What to produce = Count how many lines hold "from" in the records, and respond with that number by itself.

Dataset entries
--------------------

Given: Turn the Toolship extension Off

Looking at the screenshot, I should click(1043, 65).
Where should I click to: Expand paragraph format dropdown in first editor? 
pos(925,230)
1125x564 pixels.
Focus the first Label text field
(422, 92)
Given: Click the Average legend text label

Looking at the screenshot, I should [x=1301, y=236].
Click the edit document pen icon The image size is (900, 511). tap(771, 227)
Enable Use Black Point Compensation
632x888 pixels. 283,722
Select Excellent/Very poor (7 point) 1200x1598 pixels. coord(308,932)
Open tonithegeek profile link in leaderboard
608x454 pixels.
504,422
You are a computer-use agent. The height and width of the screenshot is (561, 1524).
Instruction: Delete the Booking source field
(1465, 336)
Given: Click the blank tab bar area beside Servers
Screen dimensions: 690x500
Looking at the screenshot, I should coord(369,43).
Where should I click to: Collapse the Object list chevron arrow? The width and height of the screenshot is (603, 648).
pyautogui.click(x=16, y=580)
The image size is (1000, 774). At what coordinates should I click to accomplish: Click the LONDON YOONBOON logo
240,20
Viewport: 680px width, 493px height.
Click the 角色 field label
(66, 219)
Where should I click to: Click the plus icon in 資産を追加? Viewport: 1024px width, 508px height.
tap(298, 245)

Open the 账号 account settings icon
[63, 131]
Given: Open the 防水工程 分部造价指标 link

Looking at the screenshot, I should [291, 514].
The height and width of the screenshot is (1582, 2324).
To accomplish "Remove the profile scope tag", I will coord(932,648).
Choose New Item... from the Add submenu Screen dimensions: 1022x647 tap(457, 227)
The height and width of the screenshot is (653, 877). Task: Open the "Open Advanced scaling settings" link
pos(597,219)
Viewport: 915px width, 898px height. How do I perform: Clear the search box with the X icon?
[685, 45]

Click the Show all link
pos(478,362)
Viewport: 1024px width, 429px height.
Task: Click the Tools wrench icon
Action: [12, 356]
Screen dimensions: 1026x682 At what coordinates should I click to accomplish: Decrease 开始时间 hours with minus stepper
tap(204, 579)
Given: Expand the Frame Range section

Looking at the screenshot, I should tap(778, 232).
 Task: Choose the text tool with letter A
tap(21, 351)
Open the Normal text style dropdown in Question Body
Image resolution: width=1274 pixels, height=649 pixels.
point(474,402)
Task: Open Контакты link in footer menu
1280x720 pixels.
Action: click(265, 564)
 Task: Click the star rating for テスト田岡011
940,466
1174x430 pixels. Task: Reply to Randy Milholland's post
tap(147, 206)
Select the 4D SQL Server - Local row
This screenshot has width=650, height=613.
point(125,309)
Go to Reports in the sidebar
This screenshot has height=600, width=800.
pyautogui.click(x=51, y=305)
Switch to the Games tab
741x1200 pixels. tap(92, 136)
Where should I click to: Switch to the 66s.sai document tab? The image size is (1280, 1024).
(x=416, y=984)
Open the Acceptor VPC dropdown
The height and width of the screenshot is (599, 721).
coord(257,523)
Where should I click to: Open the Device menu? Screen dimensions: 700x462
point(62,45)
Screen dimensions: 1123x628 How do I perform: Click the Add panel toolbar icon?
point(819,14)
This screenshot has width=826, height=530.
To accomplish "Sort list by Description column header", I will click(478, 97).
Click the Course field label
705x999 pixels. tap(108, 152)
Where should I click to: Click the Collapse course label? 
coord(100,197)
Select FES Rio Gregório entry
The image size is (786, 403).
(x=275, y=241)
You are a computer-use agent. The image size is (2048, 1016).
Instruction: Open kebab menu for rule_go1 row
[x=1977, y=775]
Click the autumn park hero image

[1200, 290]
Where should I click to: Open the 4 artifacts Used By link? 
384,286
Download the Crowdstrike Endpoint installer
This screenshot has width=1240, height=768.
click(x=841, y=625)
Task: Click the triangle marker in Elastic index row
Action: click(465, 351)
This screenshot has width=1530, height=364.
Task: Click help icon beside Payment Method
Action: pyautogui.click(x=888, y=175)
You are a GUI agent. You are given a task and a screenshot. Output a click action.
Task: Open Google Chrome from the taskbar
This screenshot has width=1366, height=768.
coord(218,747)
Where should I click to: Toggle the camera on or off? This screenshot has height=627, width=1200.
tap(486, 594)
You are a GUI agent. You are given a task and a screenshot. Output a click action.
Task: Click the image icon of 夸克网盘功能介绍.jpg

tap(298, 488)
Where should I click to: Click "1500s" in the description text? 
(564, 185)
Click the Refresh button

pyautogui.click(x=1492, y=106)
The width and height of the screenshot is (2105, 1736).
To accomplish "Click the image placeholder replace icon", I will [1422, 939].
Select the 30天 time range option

--------------------

Written answer = 2